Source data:
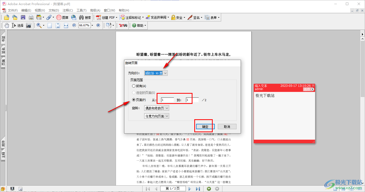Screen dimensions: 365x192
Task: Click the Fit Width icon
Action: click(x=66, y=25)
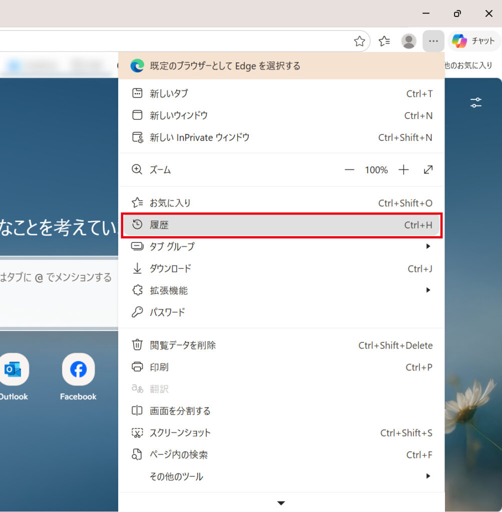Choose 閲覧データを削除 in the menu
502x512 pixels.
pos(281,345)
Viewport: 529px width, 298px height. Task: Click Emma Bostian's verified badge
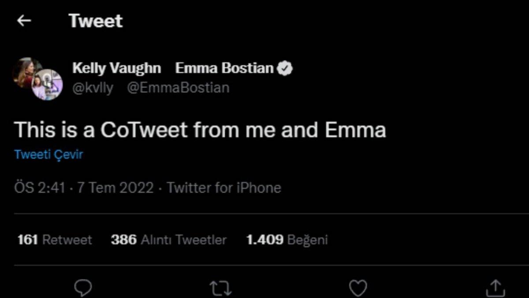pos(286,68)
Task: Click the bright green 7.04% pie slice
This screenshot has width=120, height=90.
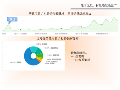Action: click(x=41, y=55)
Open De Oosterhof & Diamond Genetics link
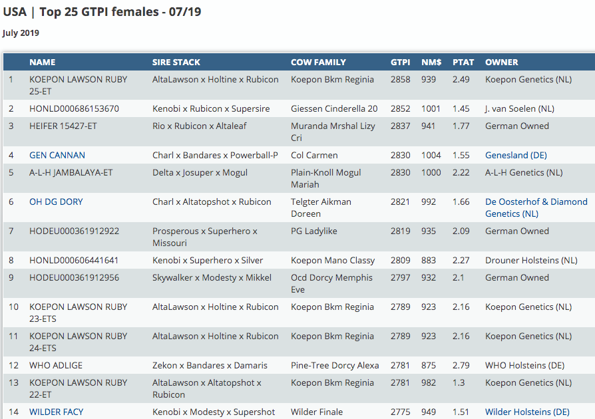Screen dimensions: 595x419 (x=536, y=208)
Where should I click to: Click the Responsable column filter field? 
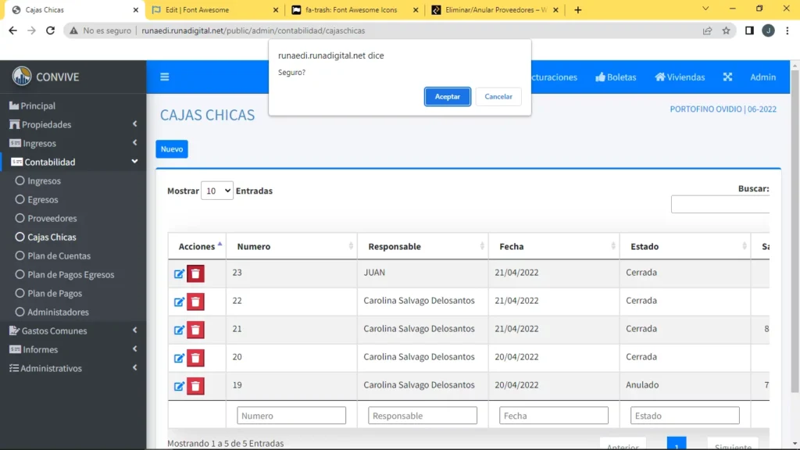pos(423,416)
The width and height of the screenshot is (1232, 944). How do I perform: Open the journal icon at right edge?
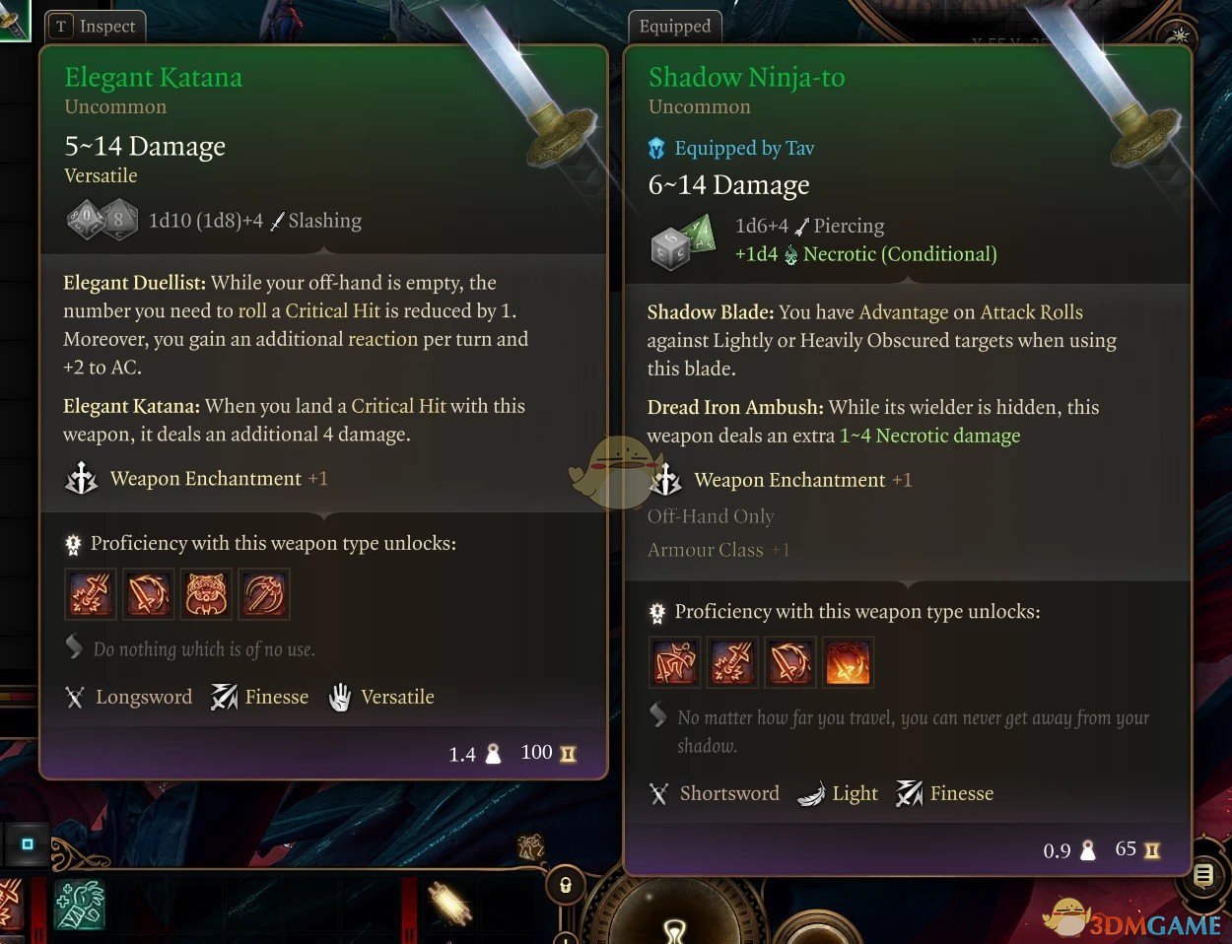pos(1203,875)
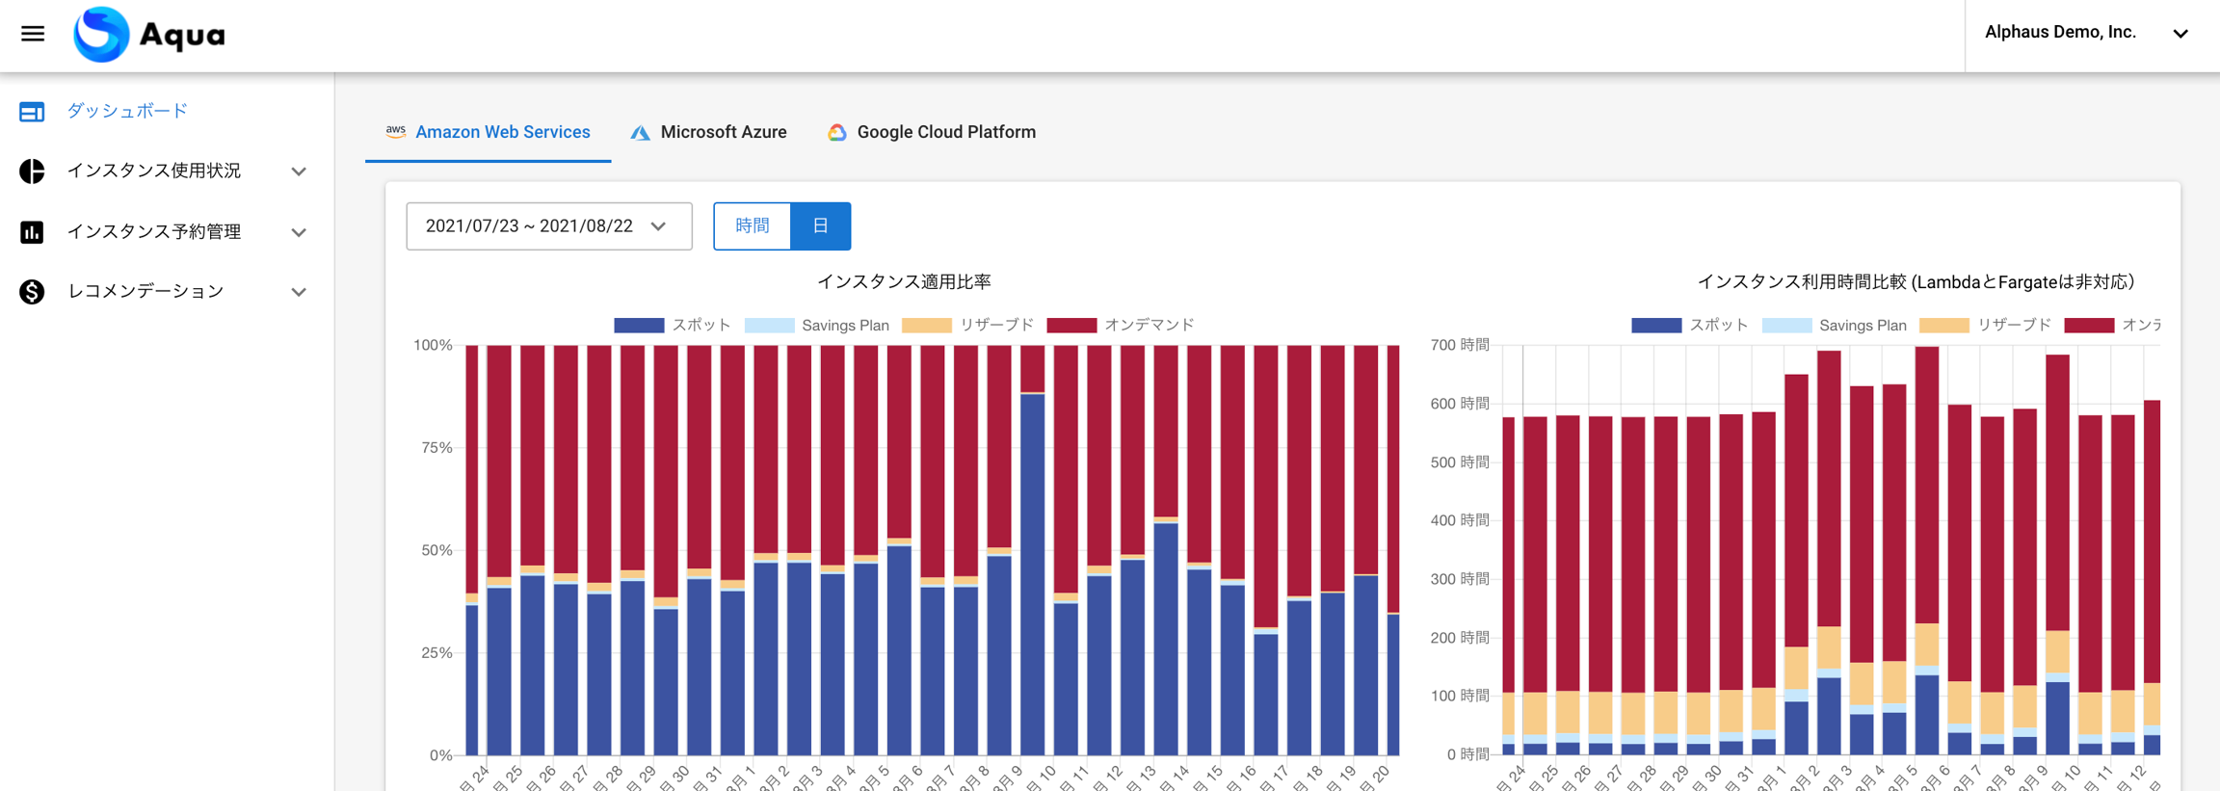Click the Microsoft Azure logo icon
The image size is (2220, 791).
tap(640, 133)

...

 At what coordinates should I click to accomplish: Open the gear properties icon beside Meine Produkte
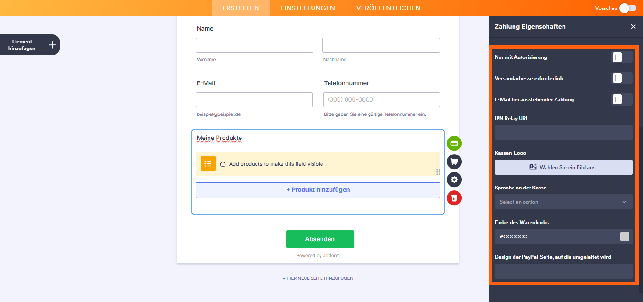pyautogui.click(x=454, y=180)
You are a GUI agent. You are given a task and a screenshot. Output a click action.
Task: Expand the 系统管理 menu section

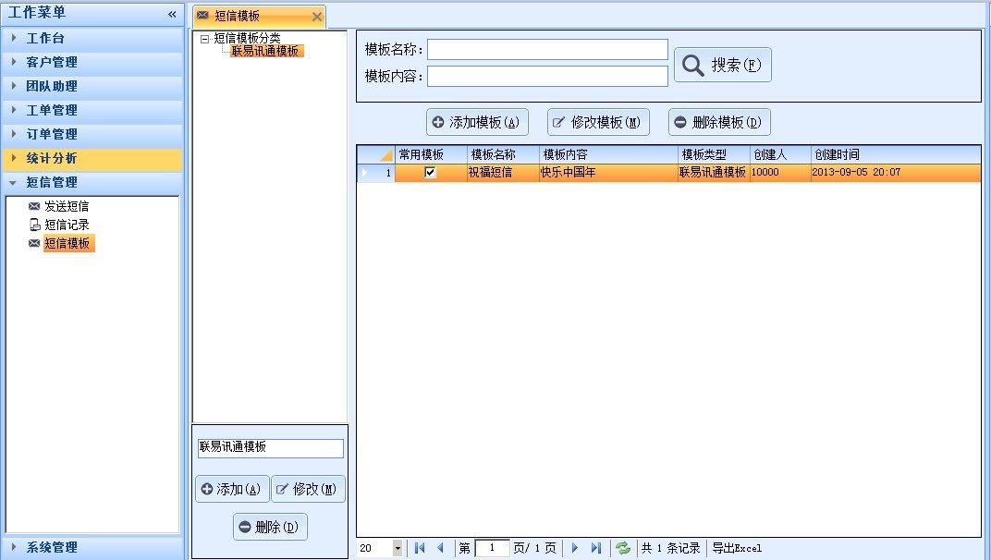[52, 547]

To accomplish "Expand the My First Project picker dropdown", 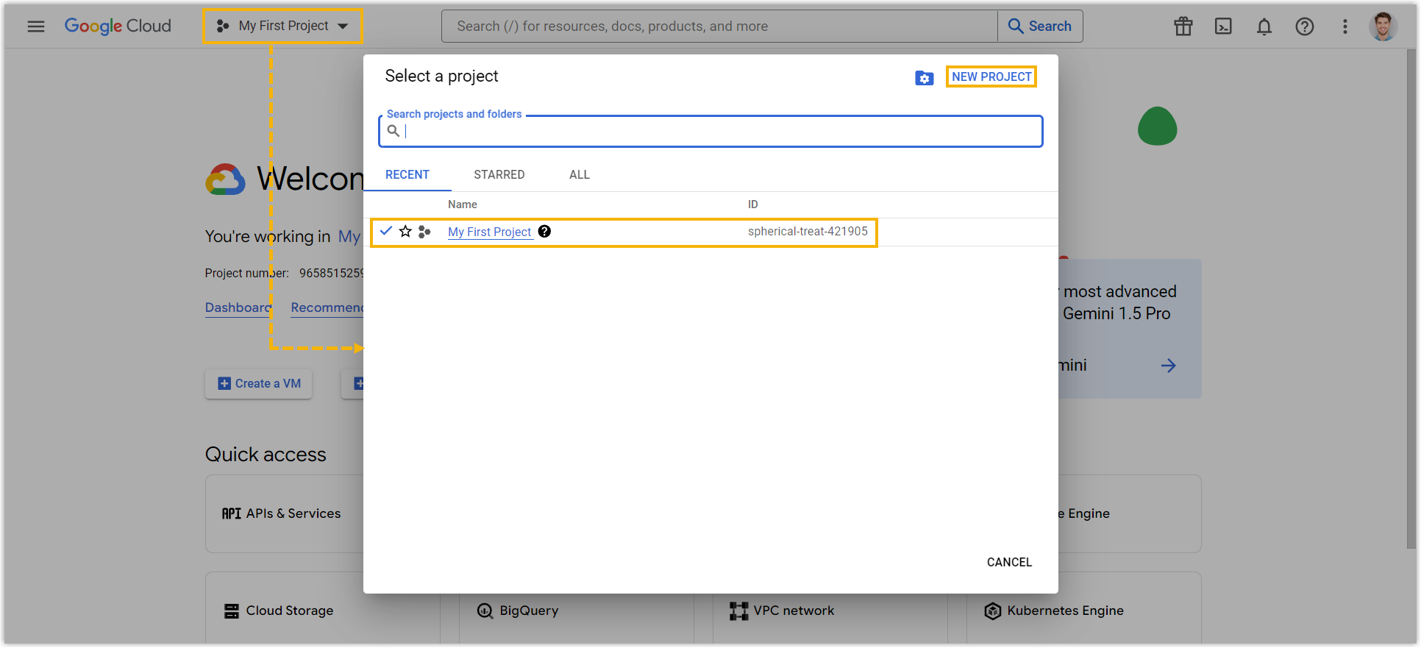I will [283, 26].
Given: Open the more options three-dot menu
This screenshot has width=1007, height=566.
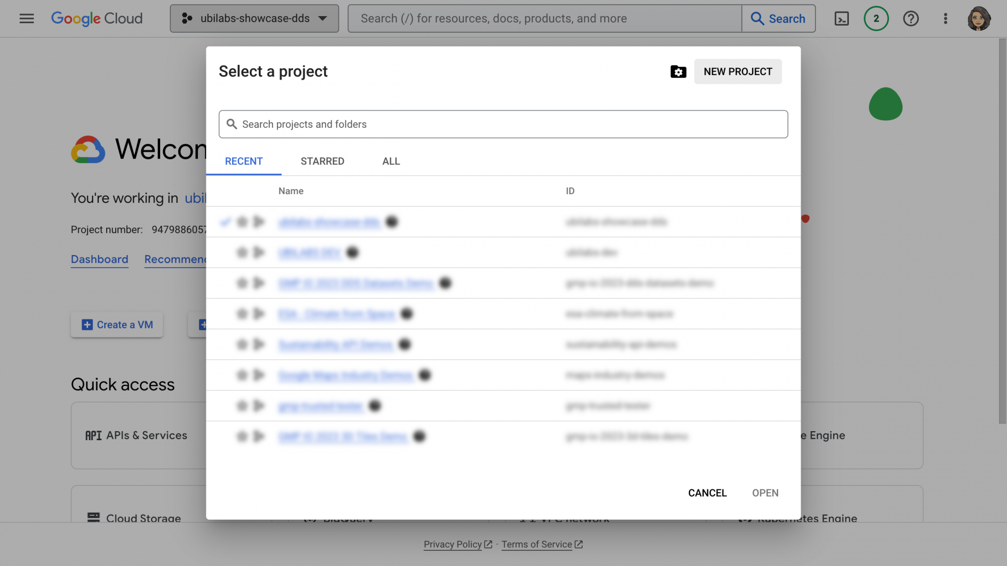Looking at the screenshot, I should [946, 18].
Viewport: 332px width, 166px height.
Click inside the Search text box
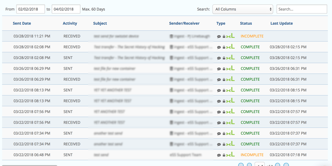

---

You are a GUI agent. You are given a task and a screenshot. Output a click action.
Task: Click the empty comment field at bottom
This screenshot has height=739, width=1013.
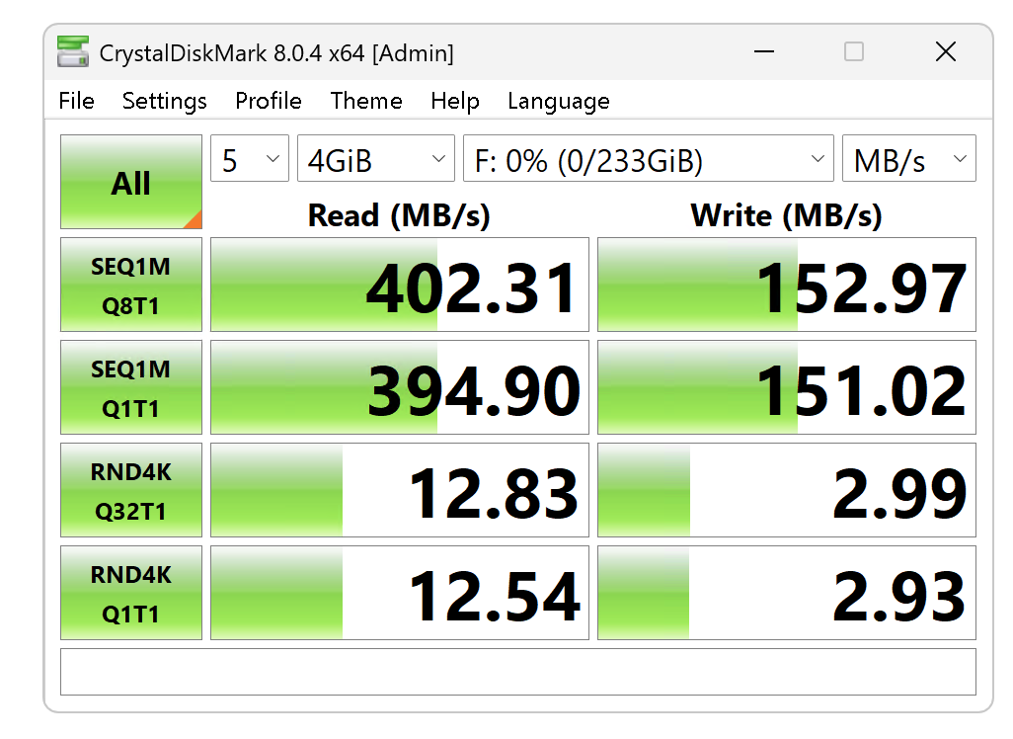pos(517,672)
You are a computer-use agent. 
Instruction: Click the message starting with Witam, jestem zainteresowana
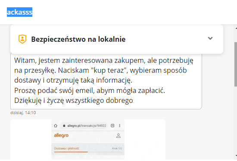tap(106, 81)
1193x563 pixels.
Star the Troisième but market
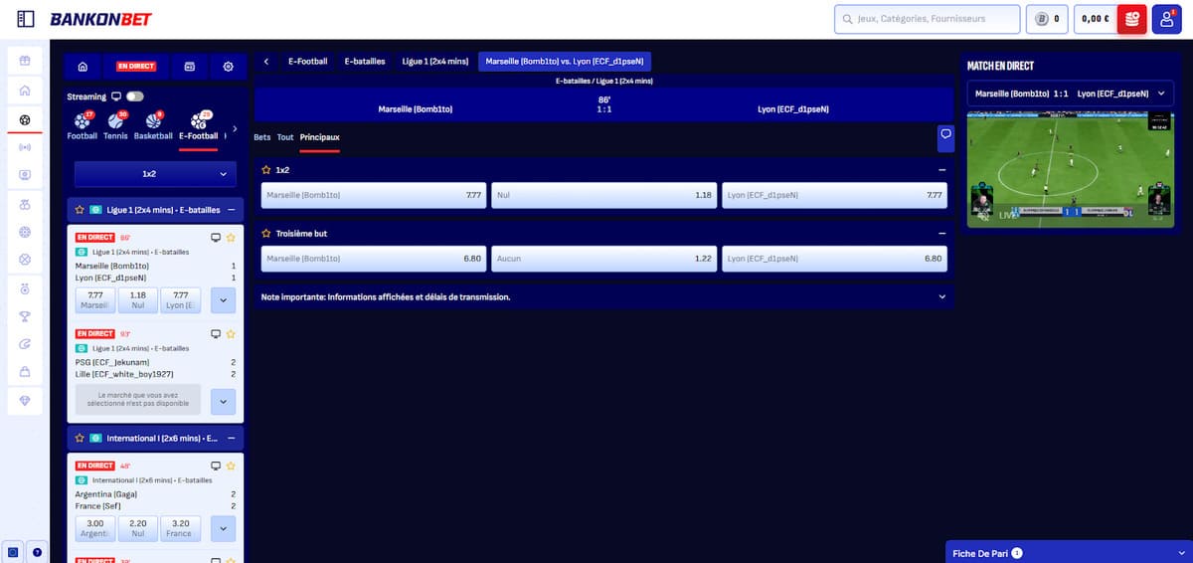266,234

**TRY IT**
Using the data above, reproduce exactly the lines from the line that contains "Viewport: 332px width, 166px height." through the line that contains "Click inside the Search text box", including both.

**ANSWER TO THIS PROBLEM**
Viewport: 332px width, 166px height.
Click inside the Search text box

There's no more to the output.